‘The Descent’

(Fotos: Divulgação)

Sinopse

Numas formações rochosas remotas dos Apalaches, seis amigas decidem partir numa aventura que as vai levar a conhecer as “artérias” da terra. O grupo de jovens decide partir à aventura em grutas nas montanhas, mas rapidamente começam os problemas quando uma queda de pedras fecha o único local de entrada. Qundo estas descobrem que estas grutas nunca tinham sido exploradas e que ninguém as poderá vir salvar só lhes resta uma solução: tentar encontrar uma outra saída.

Mas o pior ainda estava para vir. Nessas grutas algo habita que as vai colocar em perigo: um grupo de criaturas monstruosas que se esconde da luz e que se movimenta na perfeição entre a escuridão. Á medida que as jovens se vão apercebendo que se tornaram presas, elas são forçadas a regressar aos seus instintos mais primários e lutar sem tréguas pela sobrevivência. Só lhes resta a união, mas esta é também abalada quando velhas feridas são descobertas e o perigo parece estar mesmo ali ao lado.

Elenco

Shauna MacDonald, Alex Reid, Nora-Jane Noone, Saskia Mulder, Myanna Buring,

Realizado por Neil Marshall

Crítica

Um grupo de jovens mulheres decide explorar uma gruta. Embora não sejam espeleologistas possuem bons conhecimentos na área para que o possam fazer sozinhas. O único problema é que não estavam à espera que houvesse mais alguém na gruta.

Depois de uma obra tão fantástica como foi “Dog Soldiers”, superar tal feito por vezes pode revelar-se uma tarefa bastante difícil. No entanto, Neil Marshall não só conseguiu fazer melhor como fê-lo sem trazer nada de novo. E é aqui que reside parte do seu talento.

O argumento é muito comum, embora neste momento apenas me esteja a lembrar de um filme com algumas semelhanças, “The Cave” de Bruce Hunt, que estreou por cá recentemente. Contudo não o pude ver, por isso não vou poder estabelecer qualquer comparação entre um e outro.

Pondo de parte possíveis comparações, destaco desde já dois aspectos bastante importantes:

O primeiro é o argumento, que à semelhança dos trabalhos anteriores do realizador, (“Combat” e “Dog Soldiers”) foi também escrito por si.

O segundo, as actrizes. Embora não sejam muito conhecidas, pelo menos por mim, à excepção de MyAnna Buring, que se estreia, todas as outras cinco actrizes que compõem o elenco principal têm já alguma experiência no currículo. Independentemente de serem conhecidas ou não, a verdade é que todas elas aqui estão bastante bem.

Na fotografia, o realizador voltou a trazer Sam McCurdy com quem já tinha trabalhado nos seus dois filmes anteriores. McCurdy voltou a fazer um excelente trabalho.

Por sua vez a equipa à frente do departamento de caracterização e efeitos especiais estão também de parabéns. Fizeram um trabalho excepcional. Por certo que o realizador deve ter pedido para não pouparem esforços nos muitos momentos “gore”. Convém no entanto referir que desta vez o orçamento, muito maior que em “Dog Soldiers”, assim o permitiu.

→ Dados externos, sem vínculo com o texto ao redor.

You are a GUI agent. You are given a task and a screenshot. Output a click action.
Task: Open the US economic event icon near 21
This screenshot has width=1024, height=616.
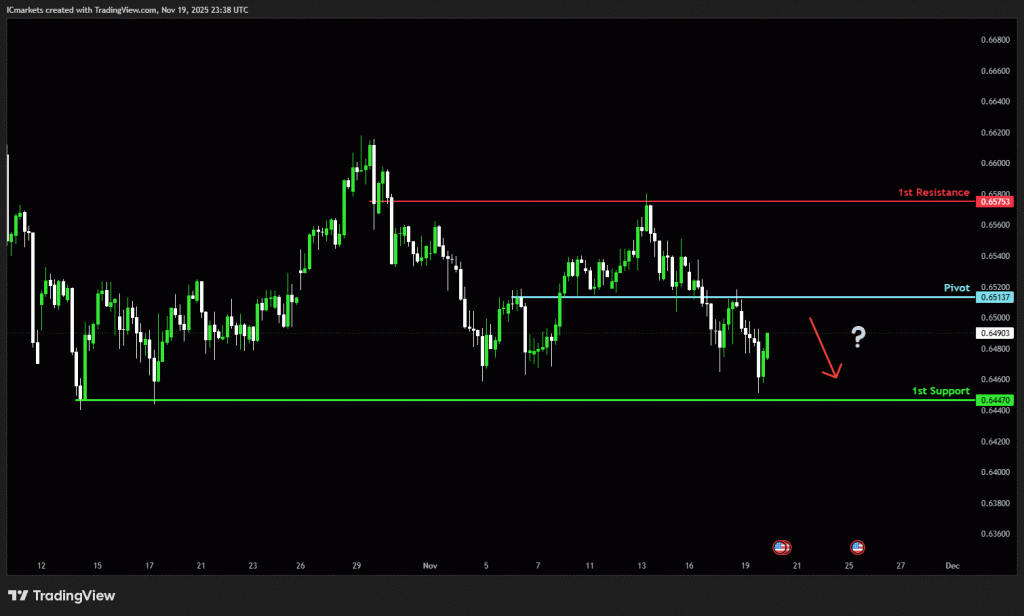click(782, 547)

É certo que por detrás de uma grande equipa, está um grande realizador a dar as suas orientações. Convém que assim seja.

Se no seu filme anterior, Neil Marshall impunha já um enorme respeito entre os “Mestres” na área, com este trabalho coloca-se bem acima de muitos deles. Afinal de contas não é qualquer um que consegue juntar elementos como tensão, claustrofobia, medo, pânico e instintos primários, de uma forma tão assombrosa. Sem dúvida o melhor filme de terror de 2005. … 10/10 Rui Baptista

NOTA: “Combat” foi o primeiro trabalho que Marshall fez como realizador. É uma curta metragem de 1999 e encontra-se disponível em DVD na edição Britânica. Posso dizer que é um trabalho também muito bom.